Tak Nyangka Hobinya Berbuah Apresiasi dari Luar Negeri
Gerry Soejatman, Pakar Penerbangan dan Investigator Swasta si Besi Terbang
NAMA Gerry Soejatman sudah tidak asing di kalangan para pelaku bisnis penerbangan di Indonesia. Dia merupakan pengamat sekaligus investigator swasta yang langka untuk kasus-kasus kecelakaan pesawat. Bagaimana dia bekerja?
SUGENG SULAKSONO, JAKARTA
============================
Malam semakin larut. Sejam lagi sudah berganti hari. Tiba-tiba ponsel Gerry berdering. Meski lelah, tanpa ragu dia mengangkat telepon itu setelah melihat nama yang tertera di layar HP-nya.

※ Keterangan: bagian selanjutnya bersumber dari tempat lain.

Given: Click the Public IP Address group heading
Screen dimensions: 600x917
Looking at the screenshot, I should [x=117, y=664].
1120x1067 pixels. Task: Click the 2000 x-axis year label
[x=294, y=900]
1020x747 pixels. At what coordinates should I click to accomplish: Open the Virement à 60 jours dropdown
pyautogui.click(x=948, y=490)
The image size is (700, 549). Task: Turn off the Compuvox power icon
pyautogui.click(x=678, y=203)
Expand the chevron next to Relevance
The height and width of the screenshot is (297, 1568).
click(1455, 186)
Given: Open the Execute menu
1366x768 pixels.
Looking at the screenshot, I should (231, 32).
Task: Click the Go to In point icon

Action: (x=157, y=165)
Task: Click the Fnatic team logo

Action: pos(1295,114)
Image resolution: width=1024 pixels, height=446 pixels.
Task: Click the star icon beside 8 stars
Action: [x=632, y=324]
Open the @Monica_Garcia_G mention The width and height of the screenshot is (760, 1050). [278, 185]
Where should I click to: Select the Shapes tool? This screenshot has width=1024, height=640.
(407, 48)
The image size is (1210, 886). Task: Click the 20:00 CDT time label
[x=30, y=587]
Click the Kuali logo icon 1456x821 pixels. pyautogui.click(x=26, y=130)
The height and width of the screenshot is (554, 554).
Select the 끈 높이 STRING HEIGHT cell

Si penelepon adalah pilot instruktur senior dari salah satu maskapai penerbangan nasional.
Pilot itu kemudian bercerita bahwa dirinya sedang berdiskusi dengan beberapa calon pilot dan membutuhkan alasan teoretis untuk menjelaskan kepada mereka. "Diskusi itu memperdebatkan peraturan dalam penerbangan," ungkap Gerry saat ditemui Jawa Pos di Menara Jamsostek, Jumat (19/4).
"Ceritanya, kawan itu konsultasi ke saya tentang materi perdebatan itu sekaligus mencari pijakan teorinya," tambah dia.
Gerry dengan cepat mencarikan referensi yang dibutuhkan temannya tersebut. Dia memang memiliki perpustakaan khusus tentang kedirgantaraan di rumahnya. Mulai buku teori-teori penerbangan, buku manual pesawat dan maskapai penerbangan, serta ratusan majalah asing yang semua terkait dengan dunia penerbangan.
"Untuk buku teori, tidak terlalu banyak sih, paling puluhan. Manual pesawat juga tidak banyak. Kalau majalah, ada dua lemari," jelas pria kelahiran Jakarta, 9 Desember 1975, itu.
Dia mengumpulkan buku dan majalah sejak masih kecil. Setamat SD, Gerry melanjutkan sekolah di Inggris sampai tamat SMA. Di sana, hobinya benar-benar dapat saluran. "Di sana, buku dan majalah penerbangan banyak dan murah," ungkap sarjana keuangan dari University of Technology Sydney, Australia (2001), itu.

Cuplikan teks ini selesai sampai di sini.